Ocklawaha Valley Railroad

Overview
- Locale: northeastern Florida
- Dates of operation: 1914–1922

Technical
- Track gauge: 4 ft 8+1⁄2 in (1,435 mm) standard gauge

= Ocklawaha Valley Railroad =

Railroad in Florida, U.S.

The Ocklawaha Valley Railroad, originally the Ocala Northern Railroad, was a railroad running from Silver Springs Junction, Florida (east of Ocala, Florida) to Palatka, Florida, running roughly parallel to the Oklawaha River.
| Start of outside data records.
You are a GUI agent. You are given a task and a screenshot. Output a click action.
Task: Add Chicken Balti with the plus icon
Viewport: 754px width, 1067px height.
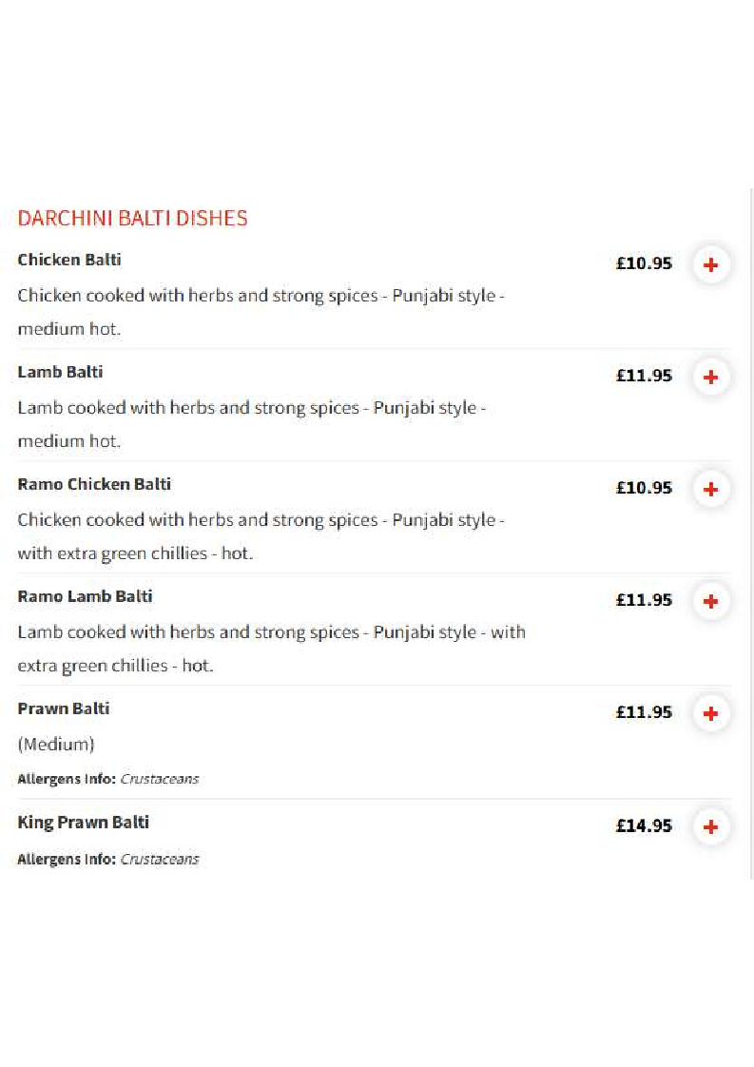click(x=711, y=264)
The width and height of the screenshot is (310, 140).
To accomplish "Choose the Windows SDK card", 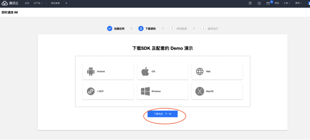I will pos(163,91).
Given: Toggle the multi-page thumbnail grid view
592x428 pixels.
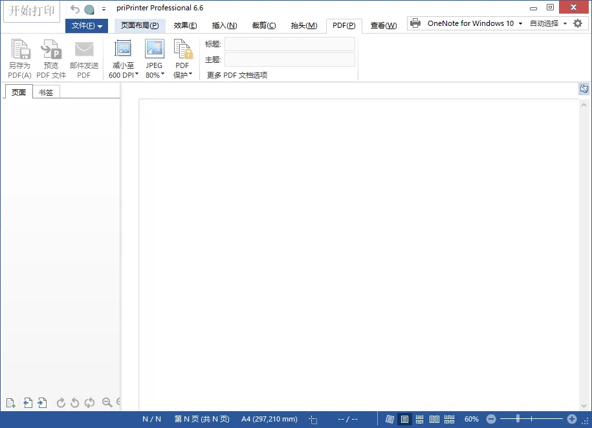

Except for the southernmost part, from Silver Springs Junction to Silver Springs, which was leased from the Seaboard Air Line Railroad (with trackage rights on the SAL main line to Ocala), the railroad never had any corporate relationship with larger railroad companies.

==History==
The Ocala Northern Railroad, a new railroad company, leased the 1.9 mi Seaboard Air Line Railroad spur to Silver Springs on December 14, 1909, and obtained trackage rights over four miles (6 km) of the Seaboard Air Line Railroad to downtown Ocala. The ONRR was owned by E. P. Rentz, who owned a saw mill at Silver Springs. He soon built his railroad north to Fort McCoy and built a series of logging railroads into the forest. He continued to build the ONRR, and it reached Palatka, Florida by 1912, with 45.5 mi of track stretching from Silver Springs to Palatka.
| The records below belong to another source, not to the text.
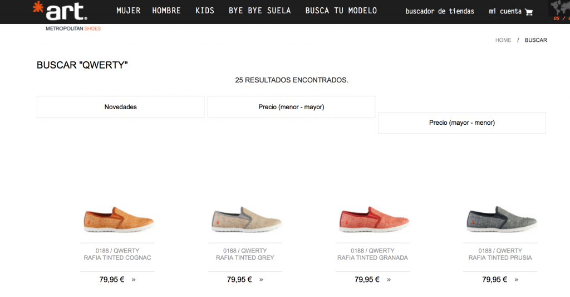The image size is (570, 297).
Task: Open the MUJER menu
Action: coord(128,11)
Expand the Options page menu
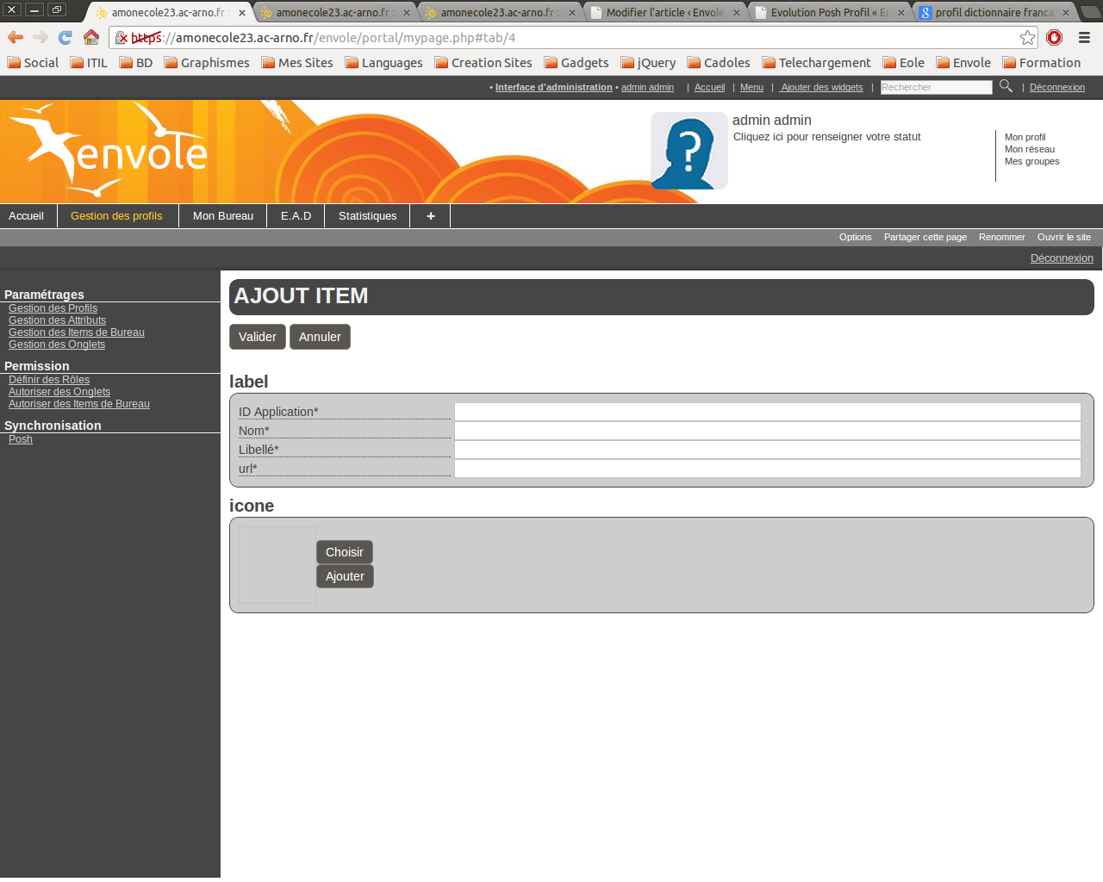 coord(855,238)
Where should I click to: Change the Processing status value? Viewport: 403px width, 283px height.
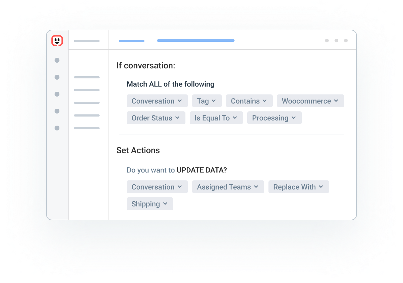click(274, 118)
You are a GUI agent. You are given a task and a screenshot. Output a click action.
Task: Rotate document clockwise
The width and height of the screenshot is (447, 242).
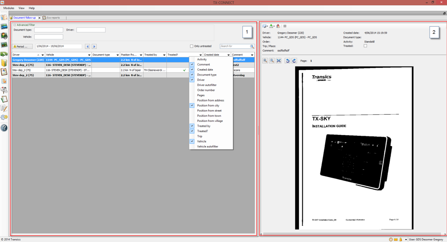pos(294,61)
According to E.P. Rentz quoted in the Palatka Daily News there were dreams of a great diagonal railroad running from Jacksonville to Tampa via Ocala. Rentz may have had in mind an associations with the Ocala Southwestern Railroad, which ran about 6 miles southwest of Ocala in the direction of Tampa; no but nothing more ever came of it. Plans to extend the railroad across the St. Johns River to Hastings and then north on the east shore to Jacksonville fell through; the company went bankrupt in May 1913.

H. S. Cummings of Cummings Lumber built a large cypress sawmill in Rodman, Florida, a company town. Rodman, Florida, became a boom town and eventually reached a population of over 4,000 persons. The town even sported a central city park with an oriental garden and the mill provided high quality tool handles for industries across the United States.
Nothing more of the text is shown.